** The input follows **

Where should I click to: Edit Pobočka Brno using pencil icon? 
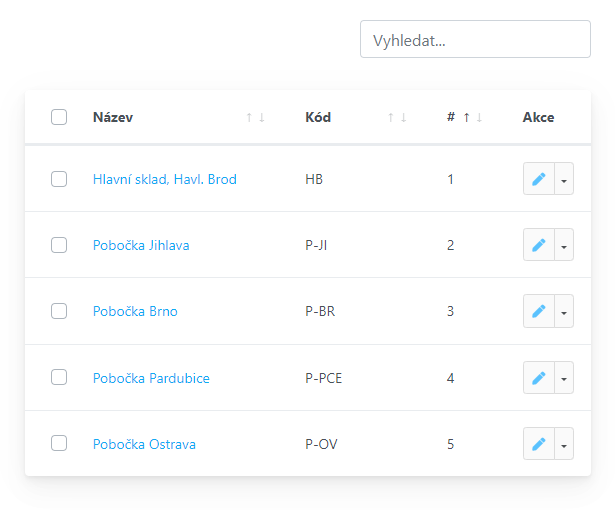point(539,311)
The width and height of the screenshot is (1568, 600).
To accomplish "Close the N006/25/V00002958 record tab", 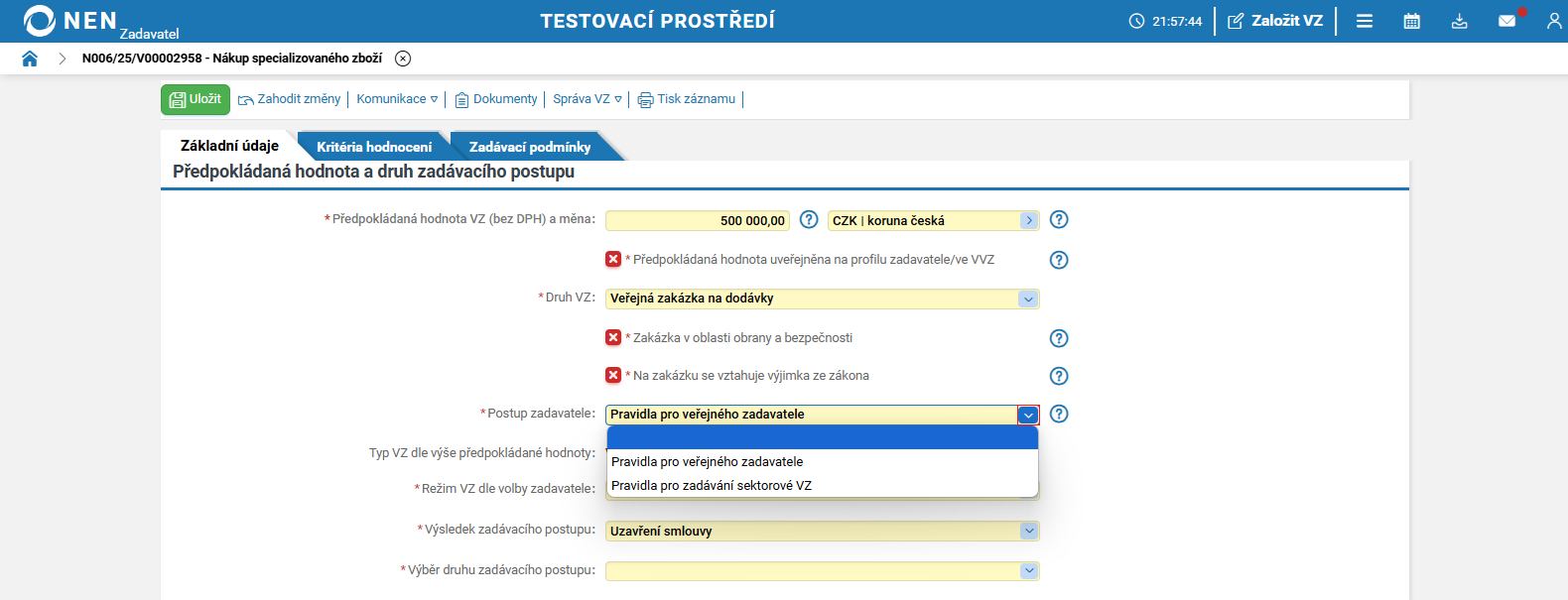I will click(x=403, y=59).
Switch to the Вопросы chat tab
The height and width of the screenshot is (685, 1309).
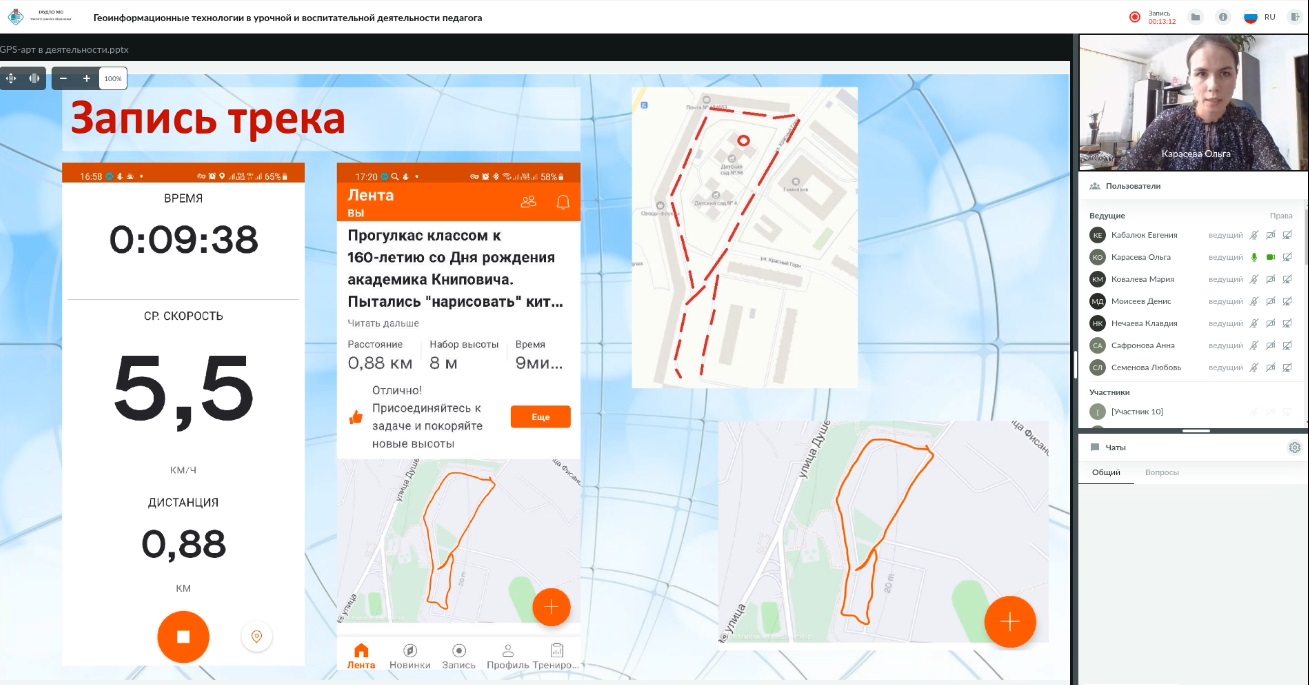(1161, 472)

** End of The input **

What is being asked
Everything from the line containing "The height and" through the final line of the material must be set down exactly, except the pictures.

Exercise solution
The height and width of the screenshot is (685, 1309).
(1161, 472)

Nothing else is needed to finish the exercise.